Sorry, Mr Eliot, but in Hong Kong, August is the cruelest month.
I'm writing this on the 28th, but I can assure you that there are far more than three days' worth of time to endure before September really arrives.
I have a theory about why this is so: right at this moment, schoolchildren all over the northern hemisphere are watching their summer holidays tick remorselessly away. As time accelerates for them, the excess is allotted to those of us enduring a Hong Kong summer -- matter and energy must be conserved, you know.
Of course, what gets you down in a Hong Kong August is mostly the weather. We've just been brushed by a rather undistinguished little typhoon, and had a couple of days of clouds, off-and-on rain, brisk winds -- and temperatures in the comparatively merciful mid- to high-20s. And yet the Hong Kong Observatory has attempted to convince us that this week's return to sun-and-32 constitutes an 'improvement' in the general situation!

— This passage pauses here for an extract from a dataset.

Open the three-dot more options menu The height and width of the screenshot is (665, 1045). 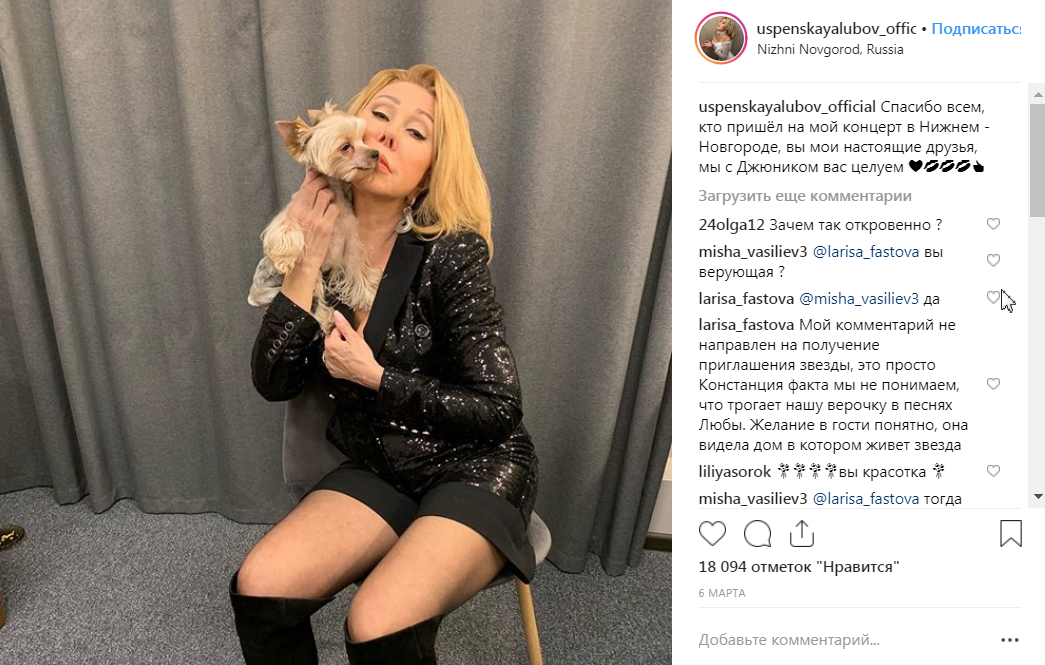point(1010,640)
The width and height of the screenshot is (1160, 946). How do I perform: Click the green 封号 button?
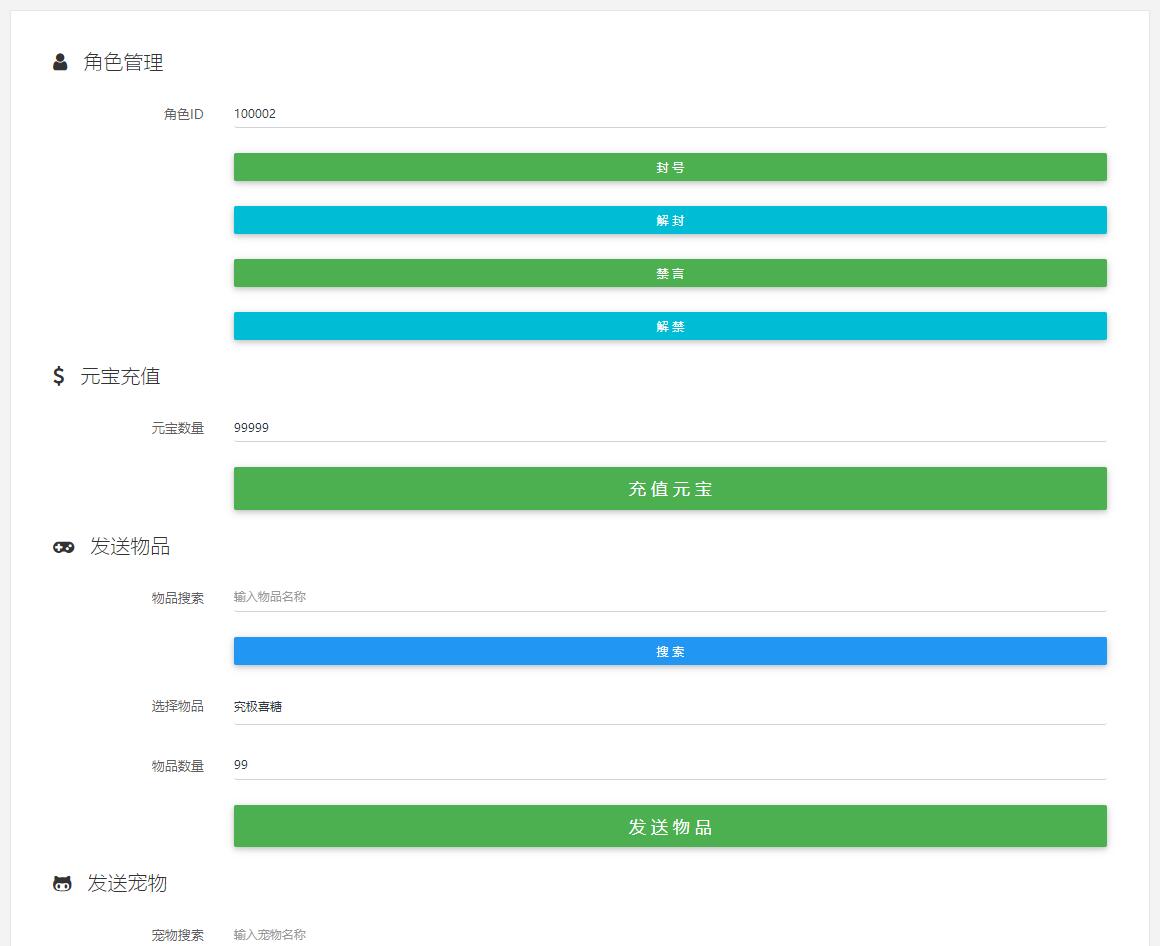669,167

In such bitter circumstances, I am reduced to seeking out forecasts for places even more enervating than Hong Kong: last week, for example, I noted that Death Valley in California was enjoying temperatures around 120 F, and that a couple of cities in Iraq were expecting a couple of degrees higher than that. The forecasts for Dubai and Abu Dhabi are also reliable diversions. Schadenfreude, your pleasures are like unto a cold beer on a parched tongue!
As you can already see, this self-indulgent little diatribe is going nowhere, but then hopelessly circular and self-referential whirlpools of perception are surely one of the prime symptoms of summers spent in Hong Kong, particularly when viewed from the perspective of an August afternoon. Things will get better, but of course there's no way really to believe that.